**DOCUMENT EXCERPT**

•••

# Forum Forum Help Desk Introduce Yourself  Hi to all, newbie here

## Maxxedout

Hi - 
Hubby and I have done basic reno on our own home (painting and tiling) and have started to renovate our rental property but this time it's a big job. Completely gutted the house and doing new kitchen, splitting semi-ensuite into ensuite and main bathroom, new laundry, changing lighting to down lights, painting and new tiles & carpet.  
Biggest scare is how much it's costing for stuff and wondering if we are getting ripped off. $4000 to paint walls, doors, ceiling etc internal. Electrical and plumbing are huge as well  :Frown:  
And the there's all the accessories - kitchen cabinets, sink, d/w, shower base and screen for ensuite, vanities for both ensuite and bathroom....... 
Anyway, looking forward to getting some further information here and chatting to like minded people. 
Cheers, Mr & Mrs Maxxedout

----------


## OBBob

> Hi - 
> Hubby and I have done basic reno on our own home (painting and tiling) and have started to renovate our rental property but this time it's a big job. Completely gutted the house and doing new kitchen, splitting semi-ensuite into ensuite and main bathroom, new laundry, changing lighting to down lights, painting and new tiles & carpet.  
> Biggest scare is how much it's costing for stuff and wondering if we are getting ripped off. $4000 to paint walls, doors, ceiling etc internal. Electrical and plumbing are huge as well  
> And the there's all the accessories - kitchen cabinets, sink, d/w, shower base and screen for ensuite, vanities for both ensuite and bathroom....... 
> Anyway, looking forward to getting some further information here and chatting to like minded people. 
> Cheers, Mr & Mrs Maxxedout

  Welcome. I guess the big challenge with a rental property is over capitalising, it could take some time to recover what you spend.  
Anyway, are you getting multiple quotes for the work you are having done?

----------


## Maxxedout

Yes, the painting quotes all falls within $500 of each other. Hubby said that wasn't too bad as the last one we had done was $3200 with us providing paint.

----------

•••

**PROVIDED DATA**

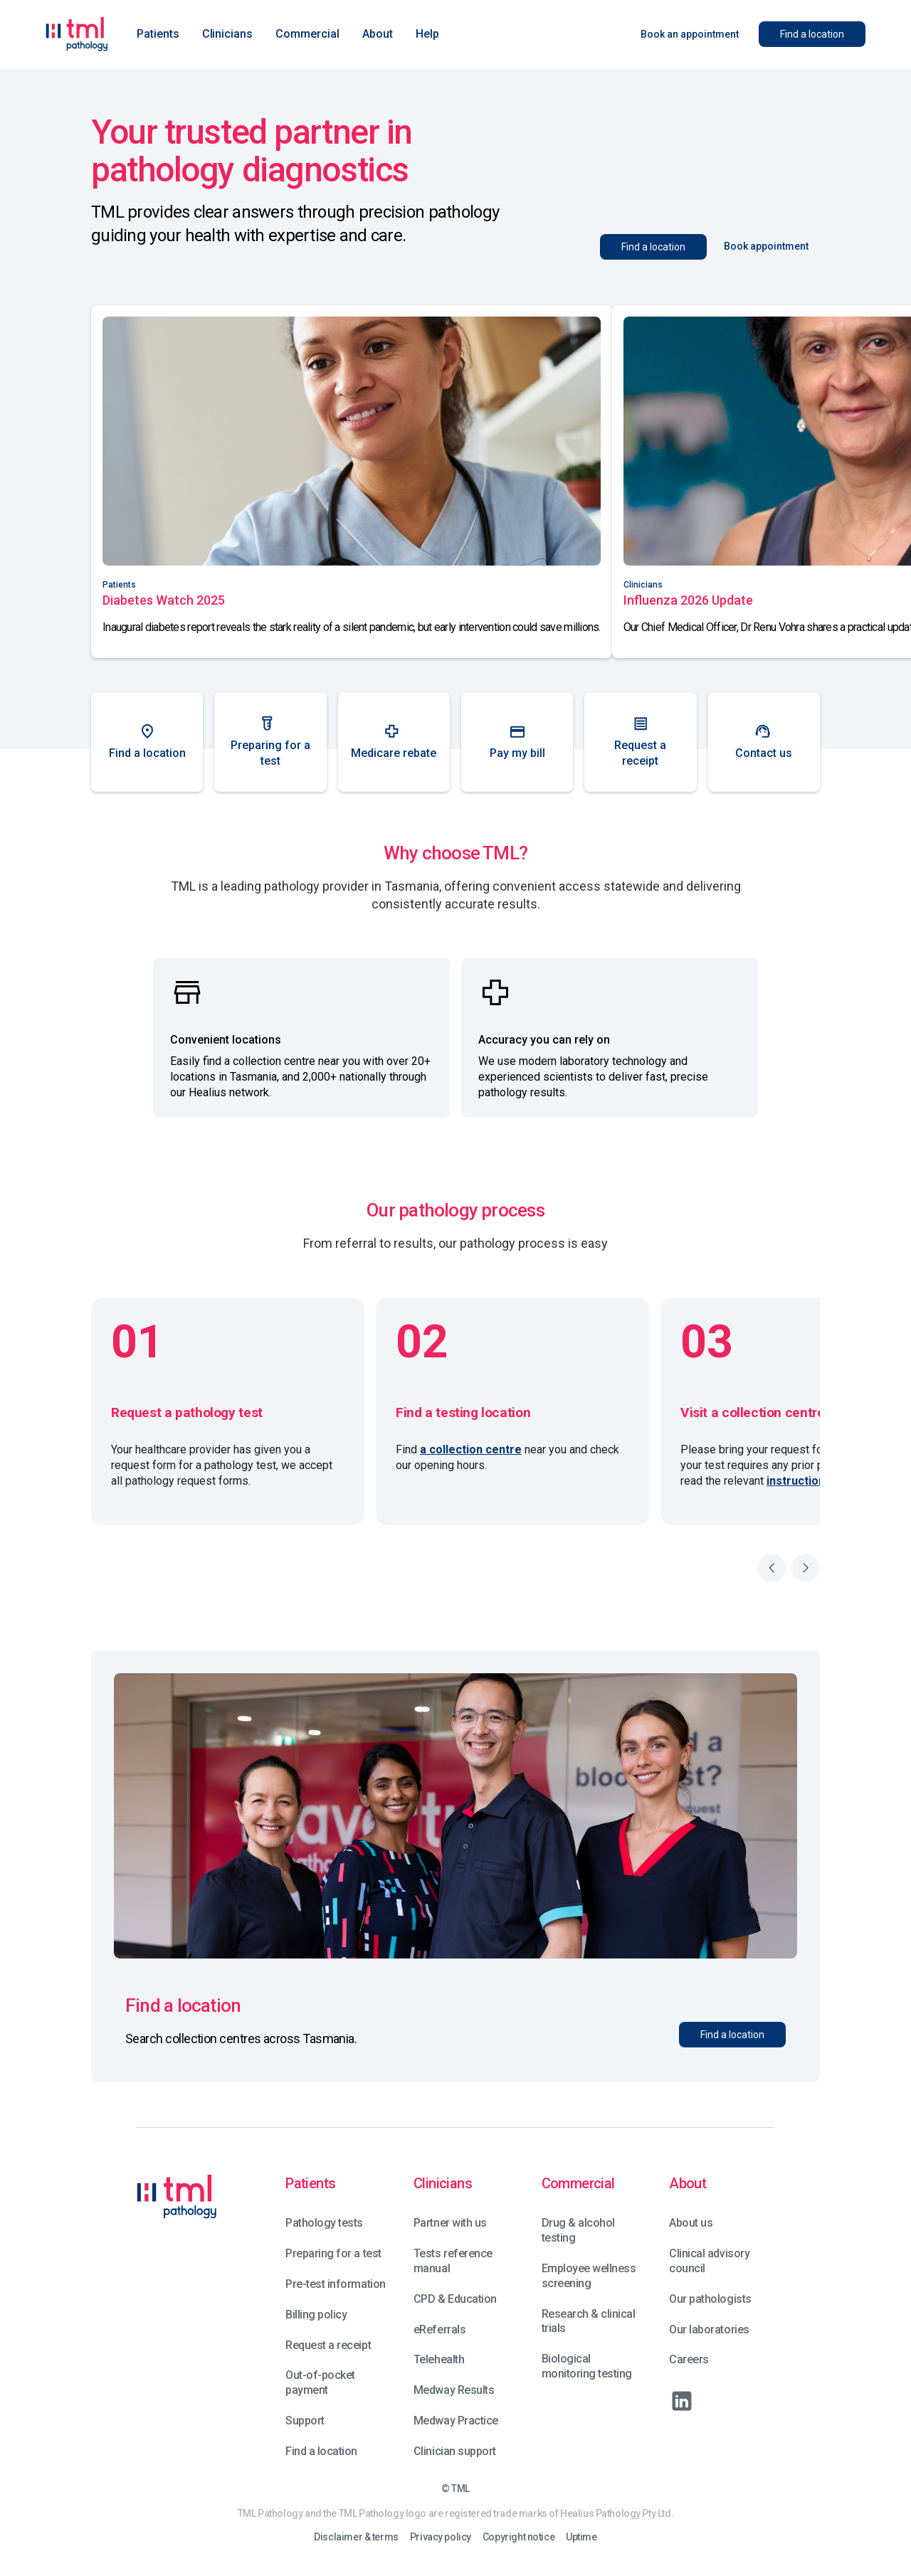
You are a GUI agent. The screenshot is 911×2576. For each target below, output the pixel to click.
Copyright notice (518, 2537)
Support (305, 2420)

•••

**EXERCISES**
- A) Please copy the stretch of the renovation forum thread from "Anyway, are you" through "us providing paint." word for word.
- B) List each distinct dollar amount that appears in the renovation forum thread.

**SOLUTIONS BY TASK**
- A)
Anyway, are you getting multiple quotes for the work you are having done?

----------


## Maxxedout

Yes, the painting quotes all falls within $500 of each other. Hubby said that wasn't too bad as the last one we had done was $3200 with us providing paint.

- B)
- $4000
- $500
- $3200